» **Work instructions**: Transcribe exactly the line with "The width and height of the screenshot is (1389, 868)." and each line that follows it in the listing, down to the last, omitting all pictures.

» **Supplied entries**:
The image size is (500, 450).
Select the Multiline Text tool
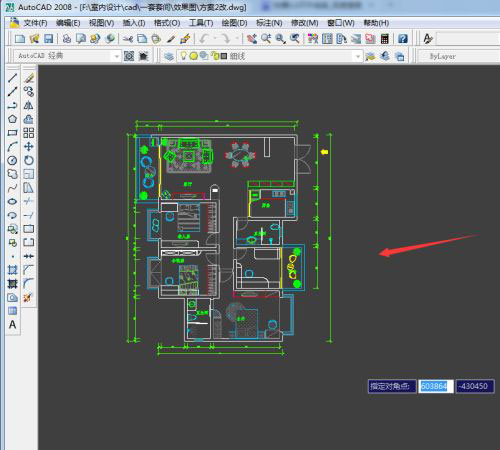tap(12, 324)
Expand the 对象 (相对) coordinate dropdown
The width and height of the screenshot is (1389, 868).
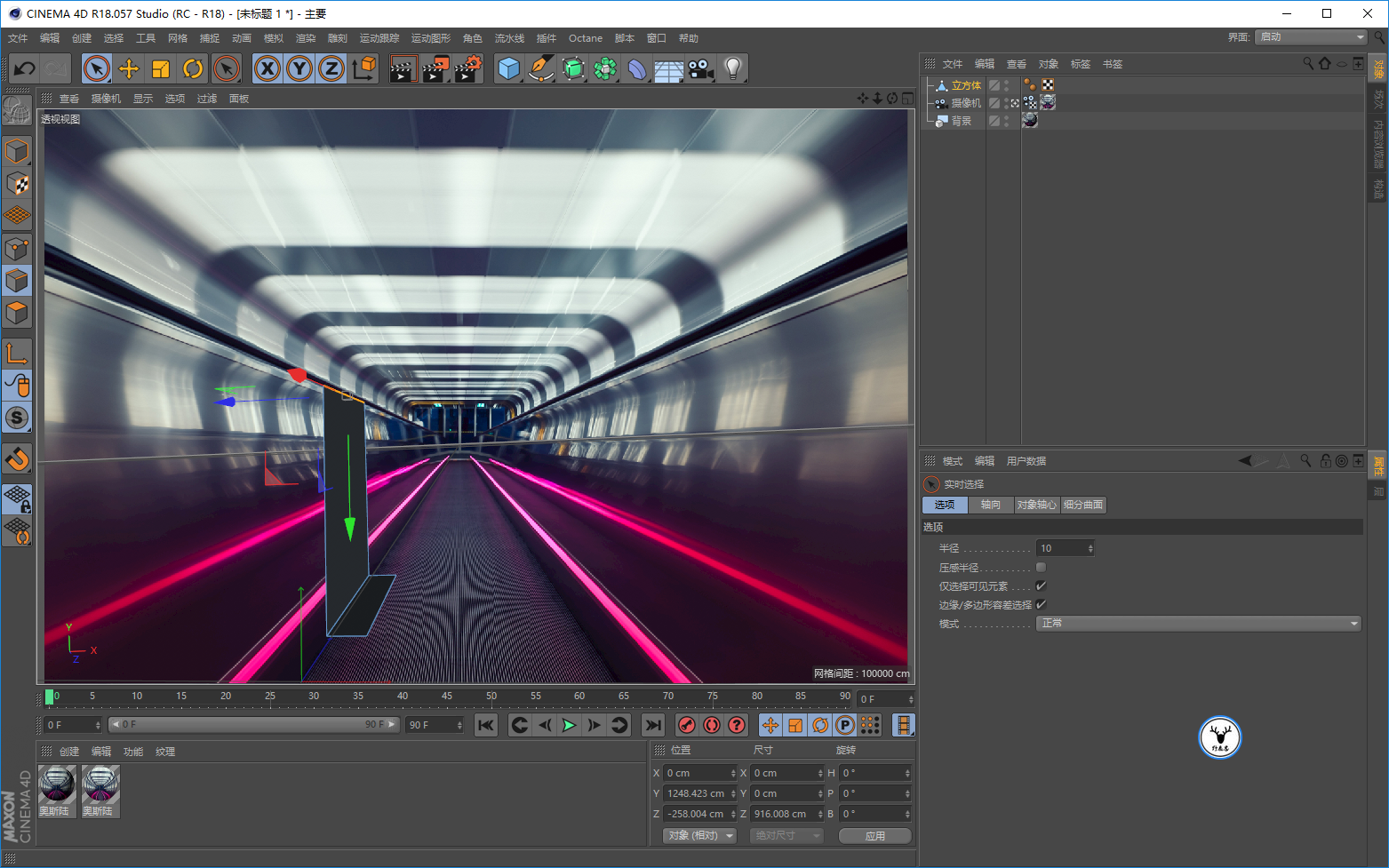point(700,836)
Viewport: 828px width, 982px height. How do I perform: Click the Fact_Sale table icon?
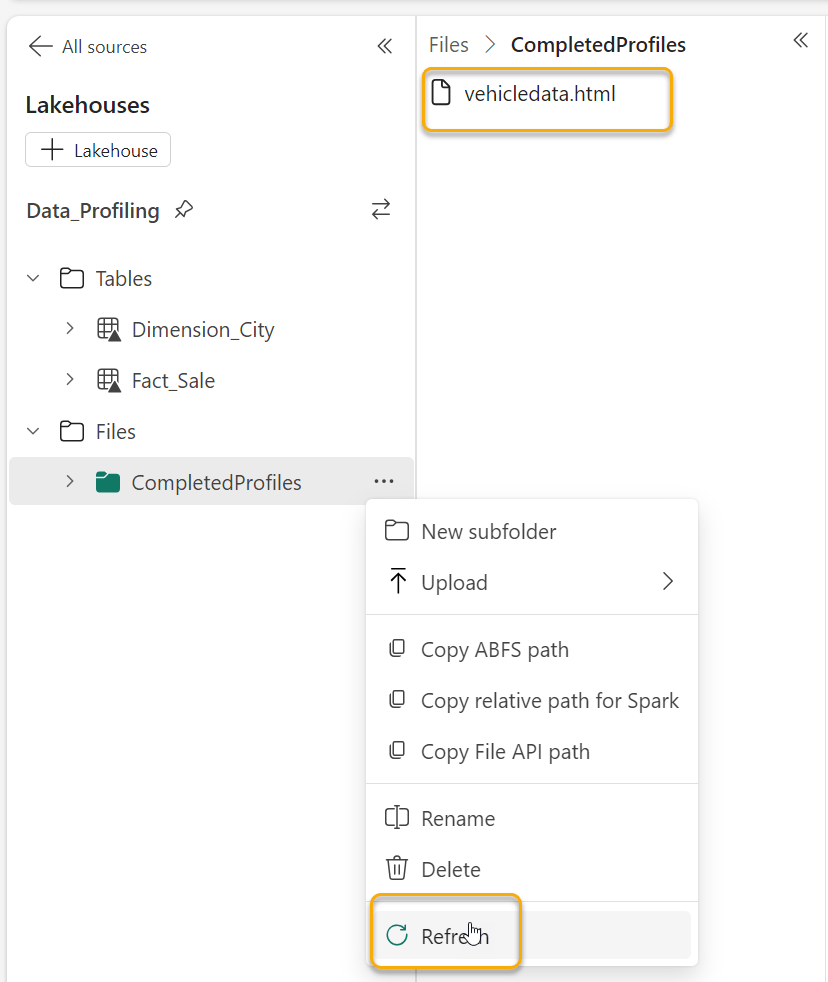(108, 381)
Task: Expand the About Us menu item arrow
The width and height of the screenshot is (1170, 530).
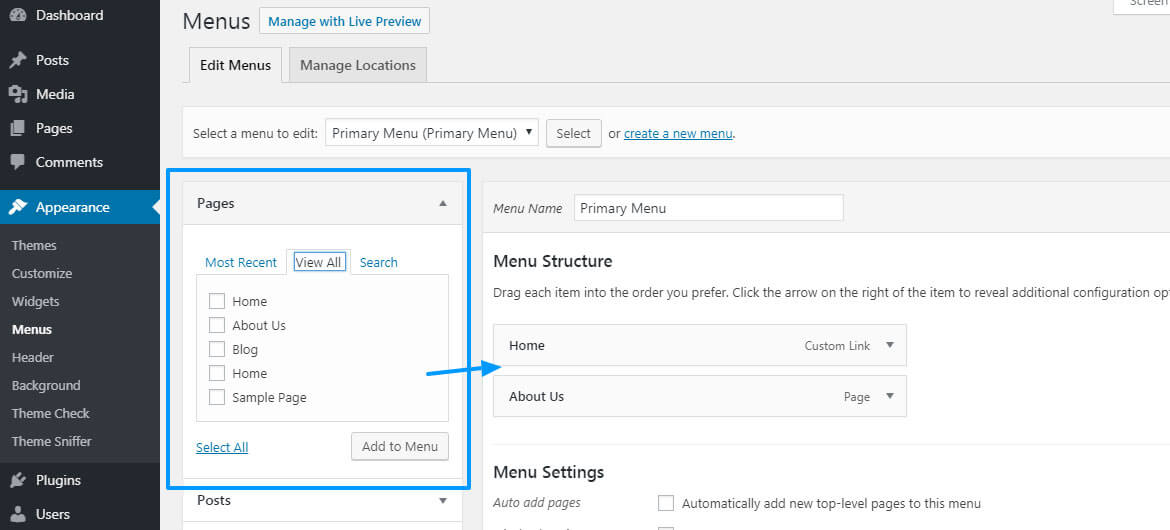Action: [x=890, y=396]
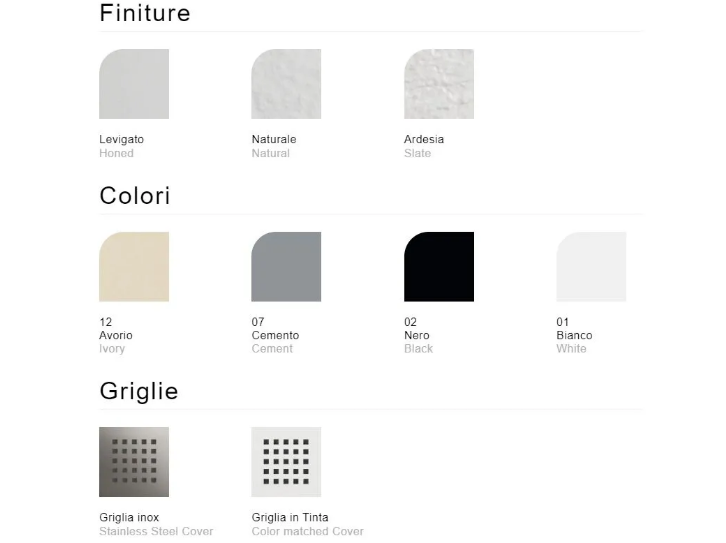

» **Solution for this exercise**:
The width and height of the screenshot is (1389, 868).
point(700,836)
Viewport: 828px width, 982px height. How do I perform: Click the Fact_Sale table icon?
(108, 381)
Task: Expand the About Us menu item arrow
The width and height of the screenshot is (1170, 530).
Action: [x=890, y=396]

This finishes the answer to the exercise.